The new bill also changes the key principle of “ecologically sustainable development” to “sustainable development”, which critics say could negatively impact environmental protections in new developments.

But Planning Minister Brad Hazzard said growth had to take precedence.

“Considering the environment is important, but the state needs to grow in order to prosper,” he said. “It is a matter of growing or falling behind other states.

“Only two other states still use the idea of ‘ecologically sustainable development’ in planning.”

Mr Hazzard defended the new protocols, which will use community consultation to set a framework and then allow development to take place according to that framework.
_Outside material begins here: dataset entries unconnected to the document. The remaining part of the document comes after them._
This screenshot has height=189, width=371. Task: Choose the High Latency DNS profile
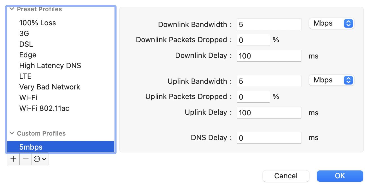point(50,66)
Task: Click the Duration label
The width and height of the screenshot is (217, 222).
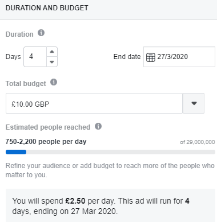Action: 19,34
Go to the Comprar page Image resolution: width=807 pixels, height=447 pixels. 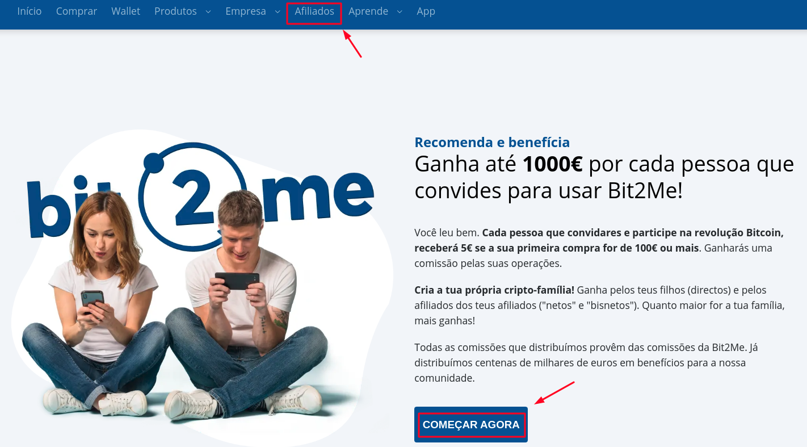click(77, 11)
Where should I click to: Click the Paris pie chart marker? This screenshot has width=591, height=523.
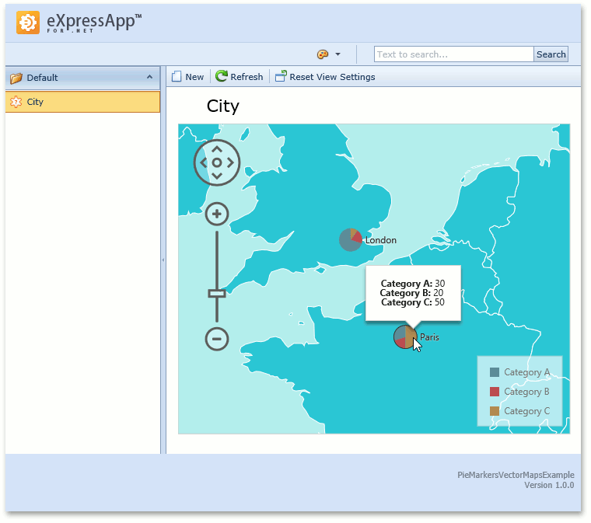[x=404, y=336]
The idea is to minimise disruptions and delays once a strategy is decided.

“This bill seeks to engage the community upfront,” he said. “It guarantees the average family gets a say in the planning process.”

“A streamlined approval process means that it is more likely that developments will be built efficiently, saving families and businesses thousands of dollars in holding costs.”

June Hefferan, part of the leadership group with the Better Planning Network which was set up to resist the government’s plans, said her main concern is that the laws focus solely on economic growth.

“The Better Planning Network has been fighting for the inclusion of a requirement of ecologically sustainable development requirements such as an obligation to consider biodiversity, the precautionary principle and a polluter-pays principle in the new bill,” she said.

“Growth should happen but not at the expense of people, community wellbeing, residential amenity or the environment.”

Ms Hefferan said the “growth areas” designated under the laws would give too much power to developers and would undermine good urban design.

City of Sydney Labor Councillor Linda Scott was critical of the bill for lacking other provisions.

“There must be mention of affordable and community housing in the new act,” she said. “Affordability is a key issue for the future of Sydney.

“I meet older residents who have lived in Sydney all their life, and whose rental properties are being reclaimed for sale and they are threatened with homelessness.”

With the Greens also set to oppose the bill, the government will need the support of Shooters and Fishers and Christian Democratic Party MLCs. They could not be reached for comment, but it is understood both are in negotiations with other parties and stakeholders.